» **WHAT YOU SHOULD DO**
Each line from the one holding "Instruction: Click the" through the end of the records should be returned exactly, while pictures are skipped.

» **ENTRIES SHOWN**
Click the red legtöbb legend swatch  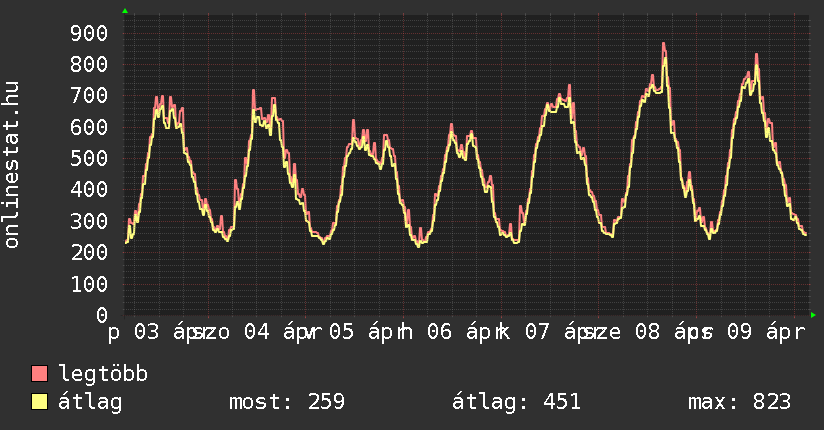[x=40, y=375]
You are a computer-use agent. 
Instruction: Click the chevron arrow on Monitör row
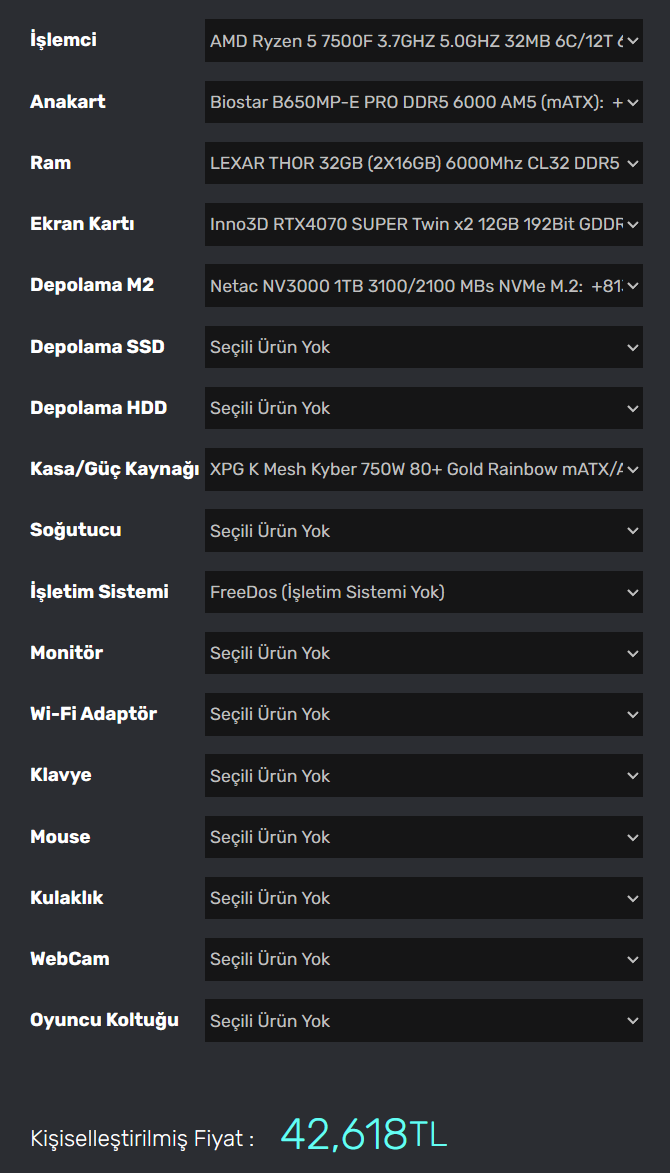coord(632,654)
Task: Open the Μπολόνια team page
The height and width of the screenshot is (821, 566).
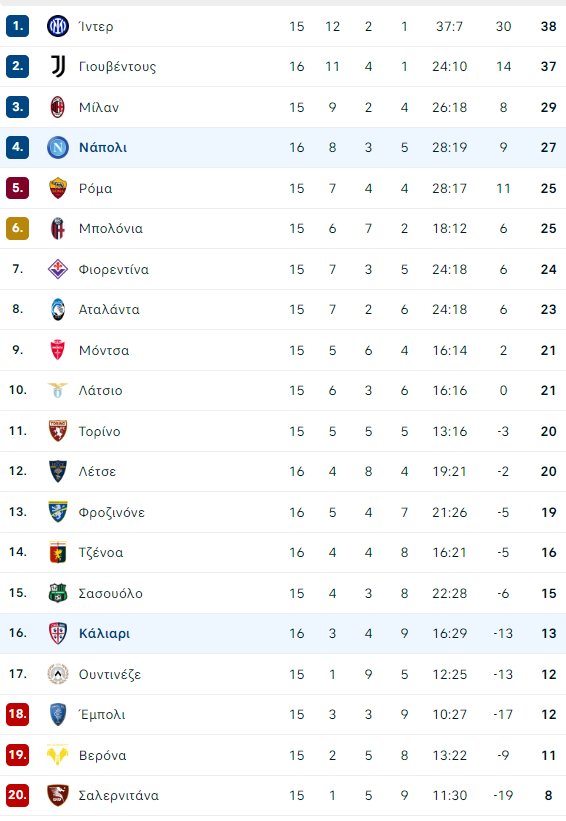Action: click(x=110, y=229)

» **RESPONSE AREA**
Instruction: Click the chevron arrow on Monitör row
coord(632,654)
Task: Open the Μπολόνια team page
The height and width of the screenshot is (821, 566).
Action: click(x=110, y=229)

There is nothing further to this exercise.